Task to complete:
Give back every record below in full and exactly, but without a single image.

Exercise material:

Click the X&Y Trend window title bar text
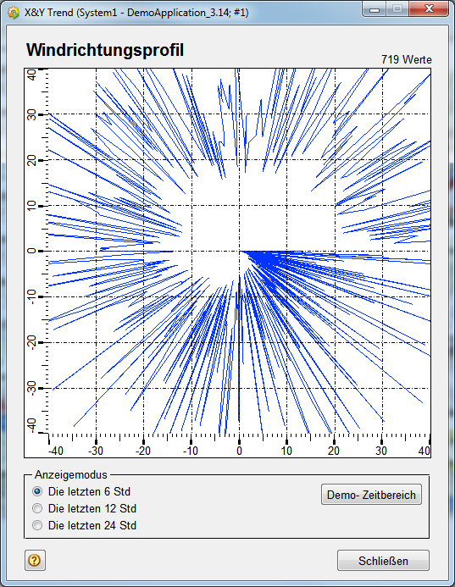Image resolution: width=455 pixels, height=587 pixels. [136, 13]
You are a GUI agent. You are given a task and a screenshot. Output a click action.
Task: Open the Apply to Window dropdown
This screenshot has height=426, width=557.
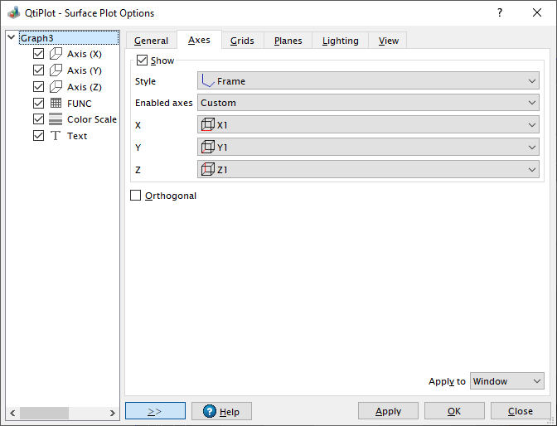(x=506, y=381)
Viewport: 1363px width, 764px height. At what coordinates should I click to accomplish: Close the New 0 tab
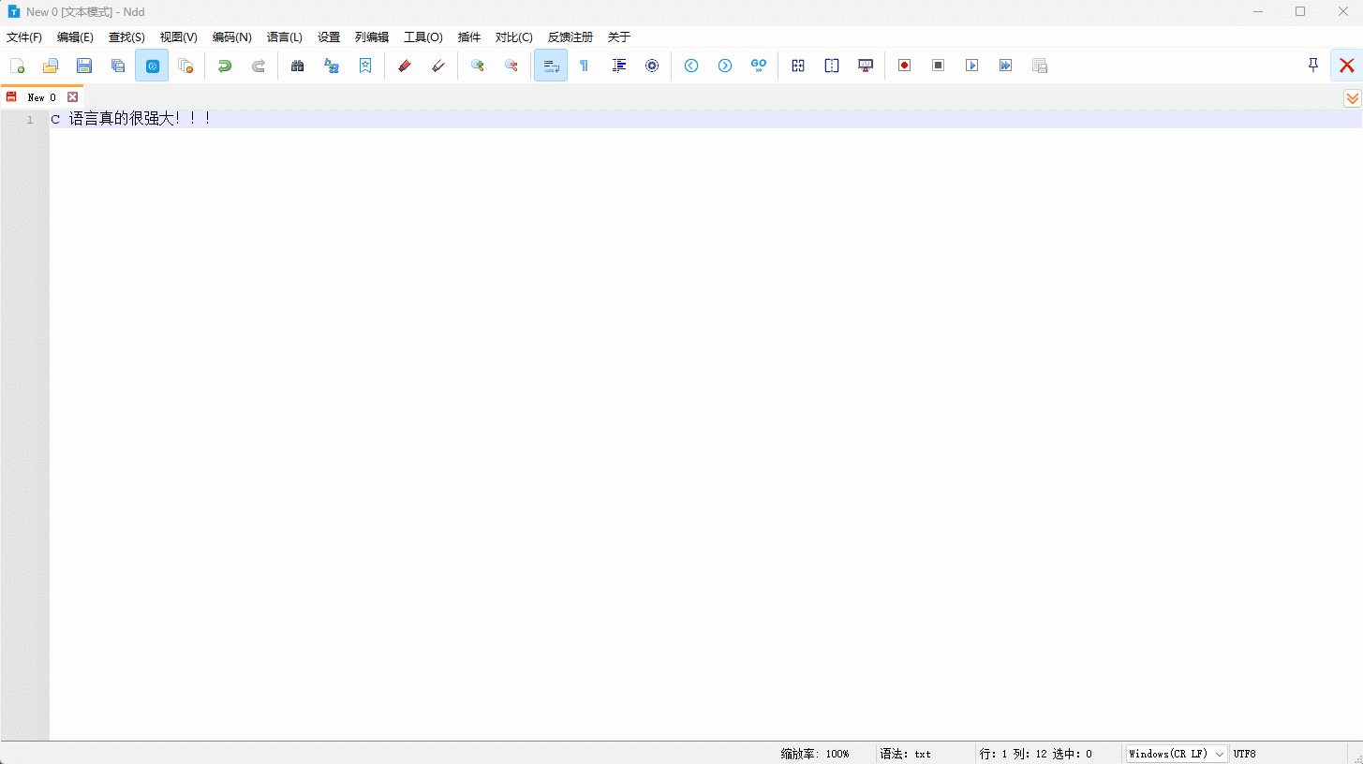click(x=72, y=97)
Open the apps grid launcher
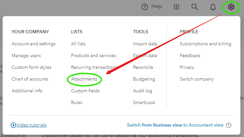Viewport: 244px width, 137px height. tap(176, 7)
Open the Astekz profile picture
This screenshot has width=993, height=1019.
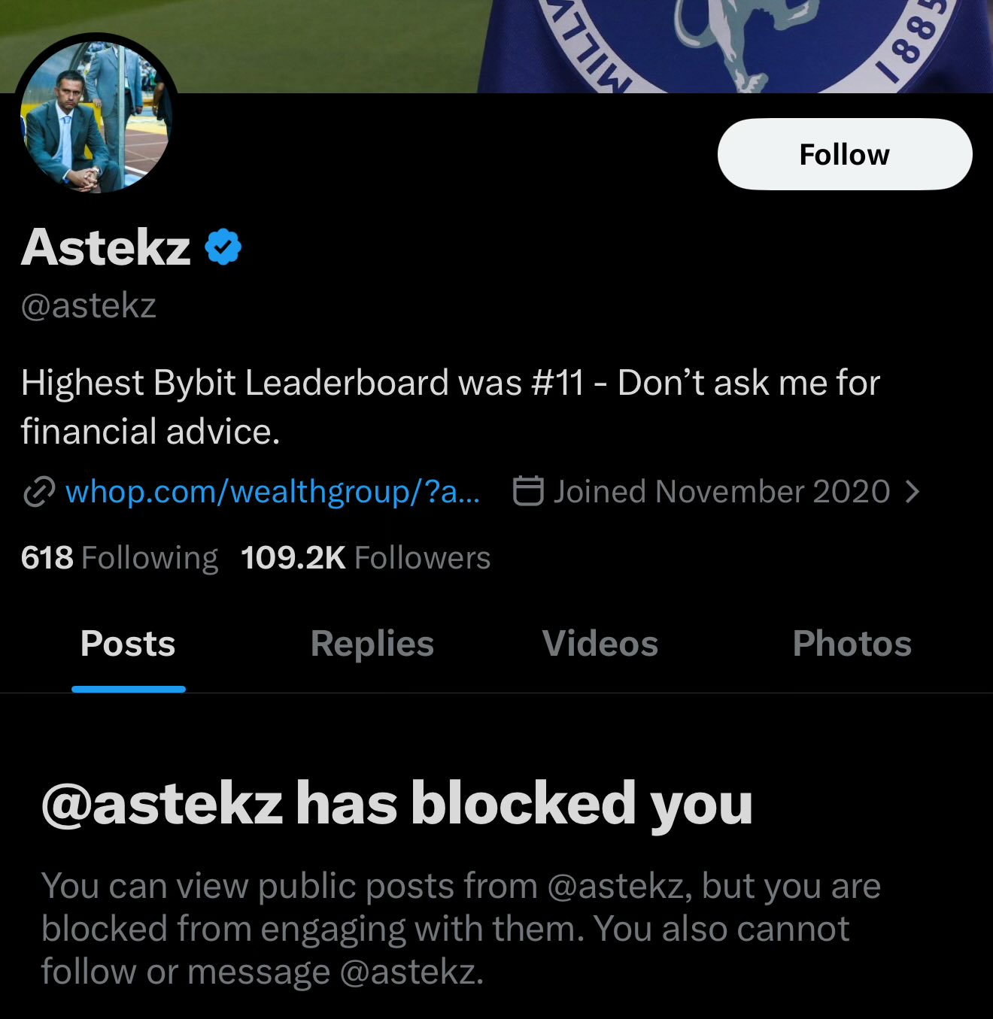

Response for this exercise:
Click the X&Y Trend window title bar text
Image resolution: width=455 pixels, height=587 pixels. [136, 13]
You are a GUI agent. You are given a task and a screenshot. Output a click action.
Task: Open the Apply to Window dropdown
This screenshot has height=426, width=557.
(x=506, y=381)
Viewport: 1363px width, 764px height. At what coordinates should I click to accomplish: Close the New 0 tab
click(x=72, y=97)
Open the apps grid launcher
Viewport: 244px width, 137px height. tap(176, 7)
Open the Astekz profile picture
This screenshot has width=993, height=1019.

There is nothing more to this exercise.